The Cyprus connection is significant. Acts 11:19-20 identifies the men who first preached to Gentiles in Antioch as "men of Cyprus and Cyrene." Barnabas, the son of encouragement who vouched for Paul before the Jerusalem apostles, was himself a Levite from Cyprus (Acts 4:36). Cyprus produced early, bold believers. Mnason of Cyprus as an archaios mathētēs places him in that same Cypriot stream of the earliest Gentile mission, a man who had been following the risen Lord long before Paul's letter-writing ministry and long before Luke sat down to narrate it.

Hosting Paul in Jerusalem in AD 57-58 was an act of theological courage.

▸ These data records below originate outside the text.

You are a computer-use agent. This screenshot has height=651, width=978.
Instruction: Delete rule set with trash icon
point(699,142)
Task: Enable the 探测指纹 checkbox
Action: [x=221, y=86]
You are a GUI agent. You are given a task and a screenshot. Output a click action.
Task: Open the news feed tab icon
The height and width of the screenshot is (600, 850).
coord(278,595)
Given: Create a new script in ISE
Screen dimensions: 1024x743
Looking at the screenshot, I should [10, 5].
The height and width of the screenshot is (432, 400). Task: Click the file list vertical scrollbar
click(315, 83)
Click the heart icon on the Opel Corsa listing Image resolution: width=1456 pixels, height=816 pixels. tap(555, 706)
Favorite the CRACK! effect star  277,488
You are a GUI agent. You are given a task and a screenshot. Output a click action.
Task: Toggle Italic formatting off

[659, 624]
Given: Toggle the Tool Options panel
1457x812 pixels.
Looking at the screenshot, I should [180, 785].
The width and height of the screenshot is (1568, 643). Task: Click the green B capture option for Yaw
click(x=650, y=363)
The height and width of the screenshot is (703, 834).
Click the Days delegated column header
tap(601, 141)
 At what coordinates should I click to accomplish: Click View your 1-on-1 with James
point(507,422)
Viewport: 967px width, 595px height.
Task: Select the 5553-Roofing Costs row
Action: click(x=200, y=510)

Paul was arriving with a Gentile delegation and a financial gift, a mission he described as the enacted fulfillment of Isaiah's Gentile-inclusion prophecies (Romans 15:16: "a minister of Christ Jesus to the Gentiles in the priestly service of the gospel of God, so that the offering of the Gentiles may be acceptable"). James and the Jerusalem elders knew the city was full of Jews who believed but were "all zealous for the law" and had heard rumors that Paul was teaching Jews among the Gentiles to abandon Moses (Acts 21:20-21). The visit would end in riot and arrest (21:27-36). Mnason opened his home to this mission knowing the political climate.

Mnason of Cyprus in the Sanctum

Mnason is the Sanctum's figure of quiet, costly hospitality, the one who opens the door when the mission is unwelcome and the crowd is hostile. His single verse carries one of the most resonant phrases in Acts: archaios mathētēs, the early disciple. He honors YHWH not through recorded proclamation or miracle, but through the opened house at the exact moment it was needed most.